PROBLEM STATEMENT: Each line from the opening of the listing below through the line that contains "You are a computer-use agent. The image size is (2489, 1192)." is to be output exactly as written.

MATERIAL SUPPLIED:
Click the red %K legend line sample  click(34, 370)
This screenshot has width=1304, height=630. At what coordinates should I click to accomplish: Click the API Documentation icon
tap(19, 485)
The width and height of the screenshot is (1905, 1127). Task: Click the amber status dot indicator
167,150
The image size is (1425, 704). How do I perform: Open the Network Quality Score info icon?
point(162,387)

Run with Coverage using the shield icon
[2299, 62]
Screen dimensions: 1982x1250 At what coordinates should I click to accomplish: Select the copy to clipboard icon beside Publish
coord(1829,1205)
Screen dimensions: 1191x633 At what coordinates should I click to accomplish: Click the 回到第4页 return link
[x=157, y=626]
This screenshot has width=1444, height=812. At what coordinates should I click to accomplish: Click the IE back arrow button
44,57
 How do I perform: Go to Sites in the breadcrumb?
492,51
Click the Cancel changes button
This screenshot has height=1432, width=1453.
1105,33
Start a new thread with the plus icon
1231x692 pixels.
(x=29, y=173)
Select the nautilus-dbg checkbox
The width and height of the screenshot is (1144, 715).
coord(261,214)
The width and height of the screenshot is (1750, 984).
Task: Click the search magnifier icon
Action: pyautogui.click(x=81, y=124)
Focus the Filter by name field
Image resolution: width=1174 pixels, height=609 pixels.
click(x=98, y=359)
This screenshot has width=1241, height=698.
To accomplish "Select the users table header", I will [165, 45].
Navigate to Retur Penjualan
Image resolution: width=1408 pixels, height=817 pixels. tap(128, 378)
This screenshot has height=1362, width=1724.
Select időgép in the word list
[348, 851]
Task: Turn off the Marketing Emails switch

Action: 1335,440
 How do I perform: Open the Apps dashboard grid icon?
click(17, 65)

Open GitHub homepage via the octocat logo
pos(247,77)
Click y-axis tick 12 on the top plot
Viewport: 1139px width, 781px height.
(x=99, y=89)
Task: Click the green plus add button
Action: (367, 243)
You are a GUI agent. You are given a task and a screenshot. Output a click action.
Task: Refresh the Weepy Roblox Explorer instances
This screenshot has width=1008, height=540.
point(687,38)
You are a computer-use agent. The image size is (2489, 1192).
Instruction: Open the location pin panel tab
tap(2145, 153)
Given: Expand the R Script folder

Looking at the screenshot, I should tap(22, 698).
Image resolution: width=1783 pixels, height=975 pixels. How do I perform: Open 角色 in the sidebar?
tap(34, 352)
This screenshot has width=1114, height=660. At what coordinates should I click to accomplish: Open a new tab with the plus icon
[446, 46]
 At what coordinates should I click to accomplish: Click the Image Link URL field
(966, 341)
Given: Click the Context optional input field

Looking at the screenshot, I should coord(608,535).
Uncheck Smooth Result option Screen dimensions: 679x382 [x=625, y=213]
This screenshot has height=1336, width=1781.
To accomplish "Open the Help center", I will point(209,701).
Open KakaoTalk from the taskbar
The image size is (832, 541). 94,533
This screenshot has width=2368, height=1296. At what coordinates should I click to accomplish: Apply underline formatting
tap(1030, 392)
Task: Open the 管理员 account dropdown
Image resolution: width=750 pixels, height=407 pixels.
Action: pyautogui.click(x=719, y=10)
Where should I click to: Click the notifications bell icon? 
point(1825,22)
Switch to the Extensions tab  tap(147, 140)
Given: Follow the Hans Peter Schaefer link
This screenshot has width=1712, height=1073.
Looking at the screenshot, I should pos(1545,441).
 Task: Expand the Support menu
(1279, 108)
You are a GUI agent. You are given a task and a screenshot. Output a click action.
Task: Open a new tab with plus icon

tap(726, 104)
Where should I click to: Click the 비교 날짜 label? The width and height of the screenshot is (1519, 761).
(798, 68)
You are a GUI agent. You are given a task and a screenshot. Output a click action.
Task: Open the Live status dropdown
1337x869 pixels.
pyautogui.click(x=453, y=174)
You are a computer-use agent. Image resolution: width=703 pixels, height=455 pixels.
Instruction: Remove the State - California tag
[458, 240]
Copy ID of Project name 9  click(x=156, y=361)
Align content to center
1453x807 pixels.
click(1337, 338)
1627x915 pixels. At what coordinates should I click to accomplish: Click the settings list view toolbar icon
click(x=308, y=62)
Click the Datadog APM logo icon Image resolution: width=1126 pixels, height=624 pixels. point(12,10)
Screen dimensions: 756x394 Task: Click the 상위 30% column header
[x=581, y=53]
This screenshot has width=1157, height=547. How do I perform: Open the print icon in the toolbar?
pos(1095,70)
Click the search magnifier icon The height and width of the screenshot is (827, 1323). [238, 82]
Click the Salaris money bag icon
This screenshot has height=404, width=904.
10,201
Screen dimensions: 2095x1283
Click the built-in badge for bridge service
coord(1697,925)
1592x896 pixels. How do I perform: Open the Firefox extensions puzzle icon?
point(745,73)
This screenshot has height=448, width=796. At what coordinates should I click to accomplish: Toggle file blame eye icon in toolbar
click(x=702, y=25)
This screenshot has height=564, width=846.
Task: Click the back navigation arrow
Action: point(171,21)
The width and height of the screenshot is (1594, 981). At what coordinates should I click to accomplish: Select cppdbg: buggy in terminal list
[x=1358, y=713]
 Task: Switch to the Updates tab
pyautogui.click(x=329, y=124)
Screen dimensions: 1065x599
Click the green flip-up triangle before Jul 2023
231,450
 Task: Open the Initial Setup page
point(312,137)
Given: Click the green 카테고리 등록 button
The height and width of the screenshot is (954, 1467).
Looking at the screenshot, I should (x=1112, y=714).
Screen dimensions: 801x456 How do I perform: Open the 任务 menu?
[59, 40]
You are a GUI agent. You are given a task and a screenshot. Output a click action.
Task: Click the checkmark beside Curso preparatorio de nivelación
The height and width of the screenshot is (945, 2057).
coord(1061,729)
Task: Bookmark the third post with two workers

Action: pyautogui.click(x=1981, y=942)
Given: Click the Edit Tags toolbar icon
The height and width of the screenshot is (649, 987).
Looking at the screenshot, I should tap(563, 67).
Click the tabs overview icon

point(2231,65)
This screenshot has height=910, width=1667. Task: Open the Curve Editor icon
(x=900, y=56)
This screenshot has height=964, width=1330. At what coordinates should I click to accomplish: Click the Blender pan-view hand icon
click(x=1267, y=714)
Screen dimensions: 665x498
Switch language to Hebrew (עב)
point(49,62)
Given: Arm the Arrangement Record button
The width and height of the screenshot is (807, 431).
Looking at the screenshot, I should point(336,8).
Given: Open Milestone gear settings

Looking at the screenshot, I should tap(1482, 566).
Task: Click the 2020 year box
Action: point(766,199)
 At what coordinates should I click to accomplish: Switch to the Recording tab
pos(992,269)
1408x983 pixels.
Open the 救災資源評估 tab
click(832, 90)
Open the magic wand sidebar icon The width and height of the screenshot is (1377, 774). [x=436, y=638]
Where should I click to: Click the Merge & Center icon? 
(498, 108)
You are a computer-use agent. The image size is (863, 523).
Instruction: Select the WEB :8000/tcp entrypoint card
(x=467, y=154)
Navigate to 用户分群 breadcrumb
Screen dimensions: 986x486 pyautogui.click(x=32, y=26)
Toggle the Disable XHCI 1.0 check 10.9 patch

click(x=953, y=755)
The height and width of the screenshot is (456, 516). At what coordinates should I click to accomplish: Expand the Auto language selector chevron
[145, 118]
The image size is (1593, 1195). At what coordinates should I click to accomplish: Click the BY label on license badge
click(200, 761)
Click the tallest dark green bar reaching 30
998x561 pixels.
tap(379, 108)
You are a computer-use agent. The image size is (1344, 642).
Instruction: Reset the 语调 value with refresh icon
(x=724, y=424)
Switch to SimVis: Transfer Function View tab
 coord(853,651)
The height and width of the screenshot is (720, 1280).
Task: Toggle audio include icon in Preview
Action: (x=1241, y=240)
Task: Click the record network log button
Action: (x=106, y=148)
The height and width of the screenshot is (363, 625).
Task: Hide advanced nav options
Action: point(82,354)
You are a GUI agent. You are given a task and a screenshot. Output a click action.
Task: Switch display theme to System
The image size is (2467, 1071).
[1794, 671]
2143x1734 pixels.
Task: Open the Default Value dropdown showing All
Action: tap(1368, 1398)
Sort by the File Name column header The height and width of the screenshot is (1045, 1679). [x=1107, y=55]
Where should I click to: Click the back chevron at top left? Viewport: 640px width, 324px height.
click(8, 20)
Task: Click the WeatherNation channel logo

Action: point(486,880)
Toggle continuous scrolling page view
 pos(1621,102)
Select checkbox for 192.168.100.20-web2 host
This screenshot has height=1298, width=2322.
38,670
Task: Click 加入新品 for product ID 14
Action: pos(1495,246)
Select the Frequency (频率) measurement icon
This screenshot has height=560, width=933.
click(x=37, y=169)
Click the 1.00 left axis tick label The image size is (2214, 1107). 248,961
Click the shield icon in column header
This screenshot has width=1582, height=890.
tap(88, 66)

EXERCISE RESPONSE:
Click the red %K legend line sample  click(34, 370)
This screenshot has width=1304, height=630. At what coordinates should I click to accomplish: Click the API Documentation icon
tap(19, 485)
The width and height of the screenshot is (1905, 1127). Task: Click the amber status dot indicator
167,150
The image size is (1425, 704). How do I perform: Open the Network Quality Score info icon?
point(162,387)

Run with Coverage using the shield icon
[2299, 62]
Screen dimensions: 1982x1250 At what coordinates should I click to accomplish: Select the copy to clipboard icon beside Publish
coord(1829,1205)
Screen dimensions: 1191x633 At what coordinates should I click to accomplish: Click the 回到第4页 return link
[x=157, y=626]
This screenshot has width=1444, height=812. At what coordinates should I click to accomplish: Click the IE back arrow button
44,57
 How do I perform: Go to Sites in the breadcrumb?
492,51
Click the Cancel changes button
This screenshot has height=1432, width=1453.
1105,33
Start a new thread with the plus icon
1231x692 pixels.
(x=29, y=173)
Select the nautilus-dbg checkbox
The width and height of the screenshot is (1144, 715).
coord(261,214)
The width and height of the screenshot is (1750, 984).
Task: Click the search magnifier icon
Action: pyautogui.click(x=81, y=124)
Focus the Filter by name field
Image resolution: width=1174 pixels, height=609 pixels.
click(x=98, y=359)
This screenshot has width=1241, height=698.
To accomplish "Select the users table header", I will [165, 45].
Navigate to Retur Penjualan
Image resolution: width=1408 pixels, height=817 pixels. tap(128, 378)
This screenshot has height=1362, width=1724.
Select időgép in the word list
[348, 851]
Task: Turn off the Marketing Emails switch

Action: 1335,440
 How do I perform: Open the Apps dashboard grid icon?
click(17, 65)

Open GitHub homepage via the octocat logo
pos(247,77)
Click y-axis tick 12 on the top plot
Viewport: 1139px width, 781px height.
(x=99, y=89)
Task: Click the green plus add button
Action: (367, 243)
You are a GUI agent. You are given a task and a screenshot. Output a click action.
Task: Refresh the Weepy Roblox Explorer instances
This screenshot has width=1008, height=540.
point(687,38)
You are a computer-use agent. The image size is (2489, 1192).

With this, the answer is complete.